Richtig ist auch: Es gibt keine systematische Käuflichkeit deutscher Politiker. Doch finanzielle Verflechtungen und die Finanzkraft von Lobbyakteuren können auch einen Einfluss haben, ohne dass direkt von Korruption oder „gekauften Entscheidungen“ zu sprechen wäre. So kaufen Einzelpersonen oder Unternehmen in den seltensten Fällen mit einer Parteispende eine konkrete politische Entscheidung. Das wäre übrigens auch strafbar. Dennoch verfolgen sie mit ihrer Zuwendung einen Zweck – zum Beispiel, der Partei, die ihre Interessen am besten vertritt, einen Vorteil zu verschaffen.
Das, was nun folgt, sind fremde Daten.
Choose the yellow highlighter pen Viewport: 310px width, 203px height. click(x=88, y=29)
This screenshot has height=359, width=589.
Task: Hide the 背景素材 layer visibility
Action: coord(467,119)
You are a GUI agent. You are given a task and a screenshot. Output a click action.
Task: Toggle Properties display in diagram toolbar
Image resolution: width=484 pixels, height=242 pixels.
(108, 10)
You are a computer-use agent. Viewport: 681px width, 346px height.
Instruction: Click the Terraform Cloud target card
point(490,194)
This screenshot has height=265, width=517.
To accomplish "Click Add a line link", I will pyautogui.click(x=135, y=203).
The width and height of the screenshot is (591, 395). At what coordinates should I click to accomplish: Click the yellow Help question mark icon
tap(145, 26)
Dass es dabei keinesfalls um Peanuts geht, verdeutlicht ein Blick auf die Zahlen. Seit 2013 flossen rund 200 Millionen Euro Spenden an die deutschen Parteien. Den Löwenanteil verbuchte dabei mit 110,6 Millionen Euro die Union. Ihr größter Parteikonkurrent, die SPD, konnte dagegen „nur“ 39,9 Millionen Euro an Spenden einsammeln – und hatte somit für Wahlkämpfe, Personal und andere Ausgaben rund 70,7 Millionen Euro weniger zur Verfügung. Auch ein Blick auf die Großspenden über 50.000 Euro im Wahljahr 2017 zeigt ein deutliches Bild: 4.6 Millionen Euro haben Unternehmen und Vermögende gespendet – fast alles (86 Prozent) davon an Union und FDP (Stand: 10.10.2017. Quelle: Deutscher Bundestag/ LobbyControl-Parteispendendatenbank). Dass vermögende Einzelpersonen oder Firmen mit ihren Spenden das Wahlkampfbudget einer Partei signifikant aufbessern und damit den Wahlausgang durchaus beeinflussen können, ist problematisch. Es widerspricht dem demokratischen Grundprinzip „ein Mensch, eine Stimme“.
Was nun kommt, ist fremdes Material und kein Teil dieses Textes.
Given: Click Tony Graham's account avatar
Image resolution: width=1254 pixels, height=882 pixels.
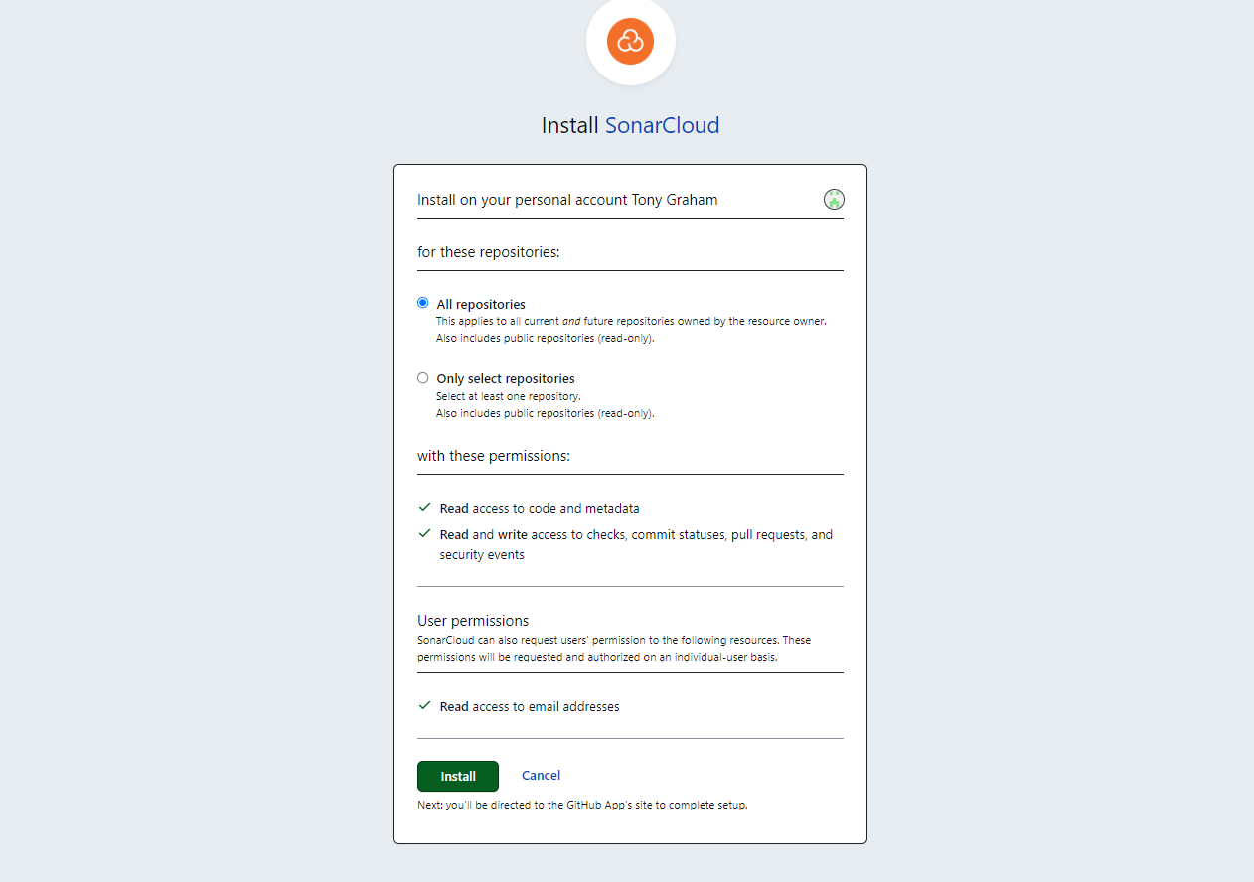Looking at the screenshot, I should [834, 200].
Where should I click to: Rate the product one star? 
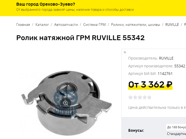130,98
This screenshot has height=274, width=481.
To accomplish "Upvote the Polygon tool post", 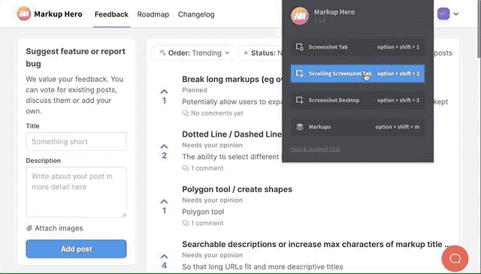I will 164,202.
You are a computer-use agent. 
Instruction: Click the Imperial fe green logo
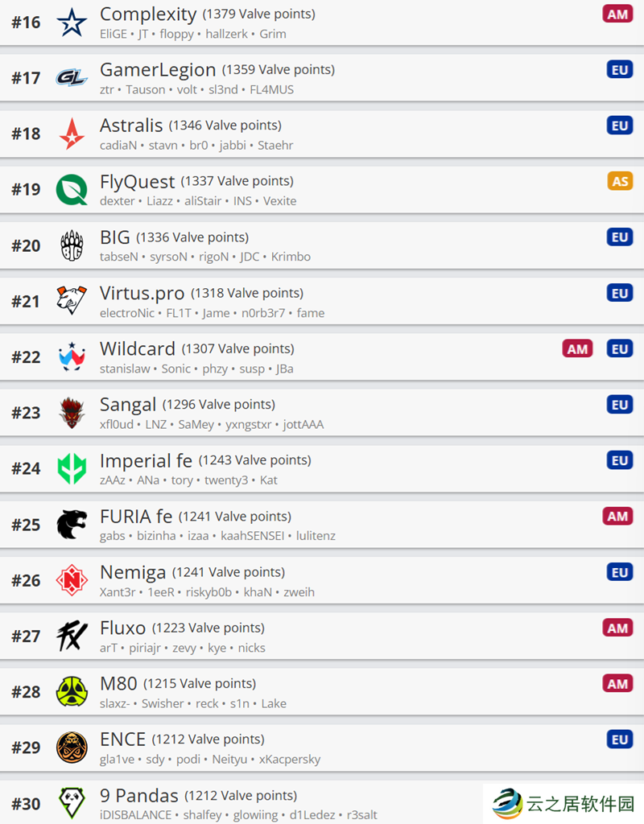(x=72, y=468)

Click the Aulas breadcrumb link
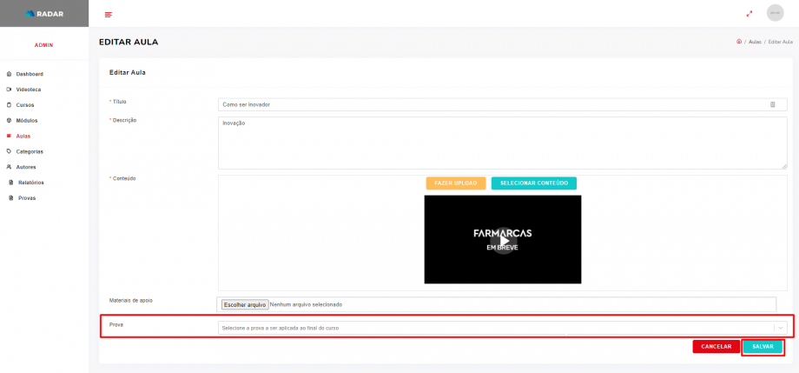click(x=755, y=42)
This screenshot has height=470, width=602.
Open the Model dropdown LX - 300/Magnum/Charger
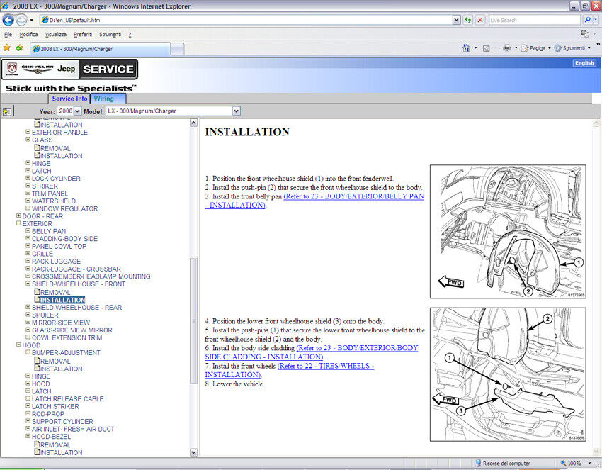click(173, 111)
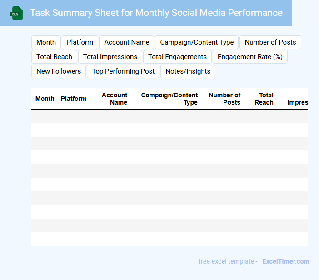Open the ExcelTimer.com link
Viewport: 319px width, 280px height.
(x=285, y=261)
LobbyControl-Protestaktion vor dem Kanzleramt gegen die Macht des Geldes. Foto: J. Huber/ LobbyControl

LobbyControl-Protestaktion vor dem Kanzleramt. Foto: J. Huber/ LobbyControl von Jakob Huber/LobbyControl Alle Rechte vorbehalten

Geld ist eben ein Machtfaktor. Dass ein Zusammenhang zwischen Reichtum und Einfluss besteht, hat vor Kurzem auch eine wissenschaftliche Studie im Auftrag des Bundesministeriums für Arbeit und Soziales aufgezeigt, derzufolge Entscheidungen des Bundestages häufig mit den Einstellungen der oberen Einkommensschichten übereinstimmen. Die Meinungen der unteren und mittleren Einkommensschichten haben dagegen – insbesondere bei kontroversen politischen Fragen – kaum einen Einfluss. Dass das Kanzleramt diese brisanten Forschungsergebnisse im Armuts- und Reichtumsbericht entschärfen und beschönigen lassen wollte, gehört nicht zu den politischen Sternstunden der zu Ende gehenden Legislaturperiode.
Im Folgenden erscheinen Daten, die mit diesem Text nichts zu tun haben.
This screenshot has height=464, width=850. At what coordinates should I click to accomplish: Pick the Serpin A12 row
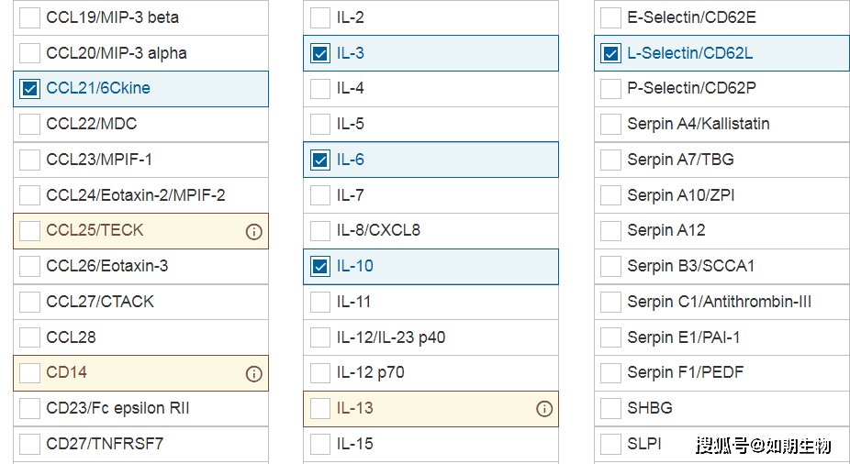pos(722,231)
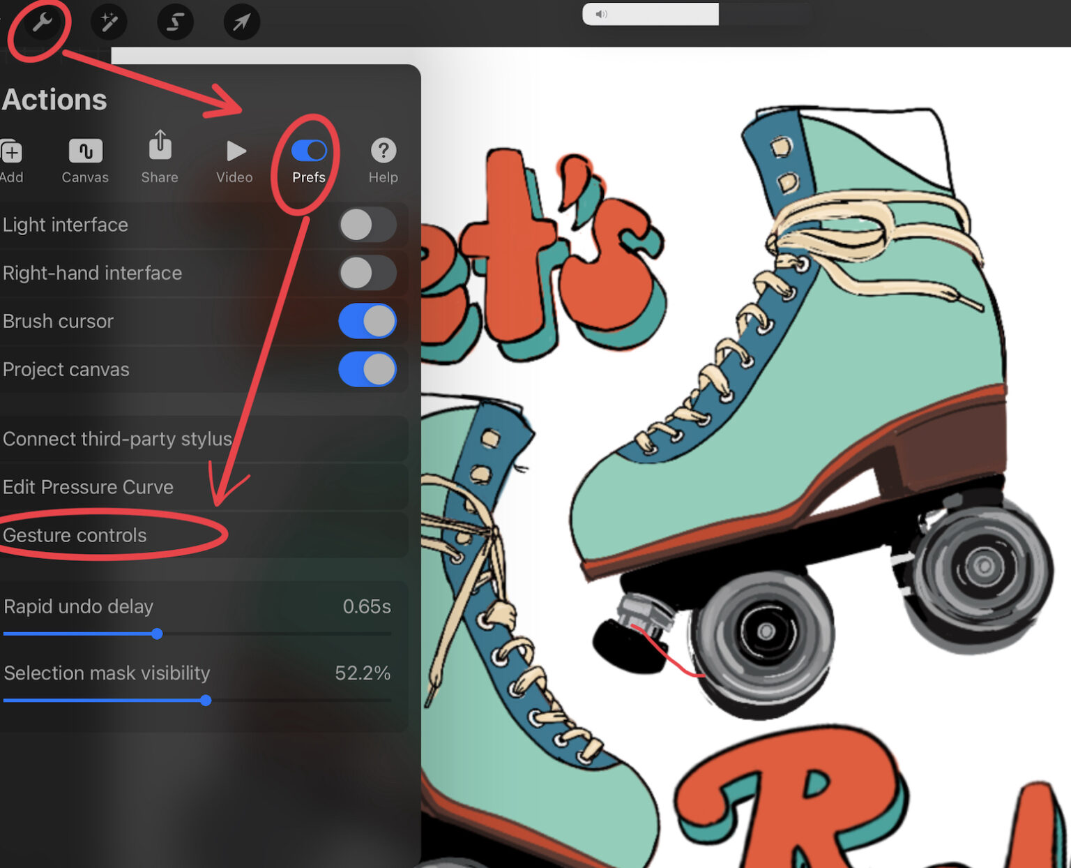Adjust the Selection mask visibility slider
Viewport: 1071px width, 868px height.
(206, 701)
Statt diese Zusammenhänge kleinzureden, sollte die Politik diese näher ergründen und dazu beitragen, dass die bestehenden Machtungleichgewichte nicht zu einseitiger Einflussnahme führen. Ein Anfang wäre die Schaffung von mehr Lobbykontrolle und Transparenz. In diesen Feldern hinkt Deutschland im internationalen Vergleich weit hinterher. Dass die Eindämmung des Lobbyismus immer noch nicht ganz oben auf der politischen Tagesordnung steht, ist Ausdruck mangelnden politischen Willens. Dies verstärkt das Misstrauen gegenüber der Politik – und nicht, wie von Polk behauptet, das Bemühen von Akteuren wie LobbyControl, diese Missstände immer wieder zu thematisieren.

Geld ist aber zum Glück nicht der einzige Machtfaktor. Wenn viele Menschen sich zusammenschließen und ein Anliegen mit Nachdruck und Engagement auf die Straße, in die Medien und damit auch in die Politik bringen, können auch die finanzkräftigsten Lobbyakteure das Nachsehen haben. Beispiel dafür ist die nachhaltige Kritik an der Atomenergie, an genveränderten Pflanzen in der Landwirtschaft oder an den Freihandelsabkommen TTIP und CETA. Hier hat das Engagement vieler Bürgerinnen und Bürger ein starkes Signal gesendet und so die Pläne finanzstarker Lobbyakteure durchkreuzt. Sicher ist nicht jedes Thema derart mobilisierbar – aber die Beispiele zeigen, dass Engagement sich lohnt und eine lebendige Demokratie, in der auch schwächere Interessen gehört werden, möglich ist.